Physical vs. Emotional Feelings

 Emotions vs. Sensations


There are two kinds of feelings; physical sensations and emotions.

Sensations are feelings that are stimulated by chemicals or nerves.  We’ve all experienced the ghrelin hormone that makes us feel hungry, as well as physical pain when our nerves have sensed when we’ve been burnt or scratched.  While sometimes painful, these types of feelings help protect us from physical danger and help us become our healthiest selves.


The other type of feelings are emotions!  Emotions come from our THOUGHTS (aka the sentences in our brains).  Our emotions are NOT created by our surroundings or circumstances, no matter how great or grim.  Our circumstances are neutral until we create thoughts about them.  This is excellent news because it means that all of us can feel joy, confidence, and empowerment no matter what our surroundings are.


Some feelings can be both sensations and emotions, like feeling pain, anxious, depressed, or tired.  In coaching sessions I’ve had many teenagers tell me that they feel tired and we’ve discussed if it's because their body is physically exhausted or if they’re emotionally tired about something going on in their life.


I want teenagers to know the difference between sensations and emotions so that they can,

  1. Understand their feelings and where they come from

  2. Decide how they want to feel about life instead of being swayed by their experiences

  3. Intentionally create powerful beliefs about themselves

  4. Grow and find joy even in times of physical pain


Both emotions and sensations will help and inform you on your life journey.  For example, in order to grow physically stronger you need to accept the feelings of soreness, exhaustion, and pain.  In order to grow new friendships you need to be willing to feel uncomfortable.  Everything you choose in life will bring positive and negative emotions.


Something cool about emotions is that they can be more powerful than our physical sensations.  Even in the middle of a hard workout I can feel joy, or when I fall I can laugh, or even when I’m sick I can feel at peace.  We will all experience a variety of physical pain, but our controllable emotions can dictate whether we enjoy our life or not.


Let me give you some examples.


Once, while surfing I dislocated my shoulder underwater.  The waves were rolling over my head and I was in a lot of pain, but I cleared my mind so that I would be able to put my shoulder back in place and swim to shore.
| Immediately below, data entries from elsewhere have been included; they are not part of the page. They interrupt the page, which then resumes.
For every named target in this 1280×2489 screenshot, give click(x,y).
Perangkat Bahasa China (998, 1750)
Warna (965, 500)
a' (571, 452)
Have you ever been in a lot of physical pain but felt calm or peaceful? 


Sometimes, we make our physical pains or problems even bigger with our emotional ones.  A cute example of this is from last year in Paris when I watched a child trip on some grass.  Her fall was very brief and she didn’t cry until she turned around and saw us watching her.  Maybe her mind was thinking about how she doesn’t like people watching her make mistakes, or maybe she thought it was unfair that she fell, or maybe she just wanted her mom.  She could have laughed or felt peaceful about her little tumble, but she didn’t because of how she was thinking.


I love the current movement to not discard children’s emotions, but sometimes I feel we over exacerbate them.  My students need lots of love, but I do not coddle them.  I allow my students to be powerful.  I constantly cheer them on AND create experiences for them to work hard, fail, and try new things.  When their emotions come up we talk about them together.  Being an adult isn’t a walk in the park, so I want to help raise gritty, positive, and mature kids.  My advice for adults working with children in pain is to look at it like a doctor, who doesn’t add their own personal emotion.  If the child is safe, then observe and be curious about their child’s emotions.  What is your child believing about themselves and about life?  What do they believe about their circumstances?


I hope that I can become more emotionally powerful and resilient.  My favorite example of this is my Savior who was filled with so much love that he willingly took on all my pain and paid for my sins.  It’s a kind of love I never want to forget and hope to grow.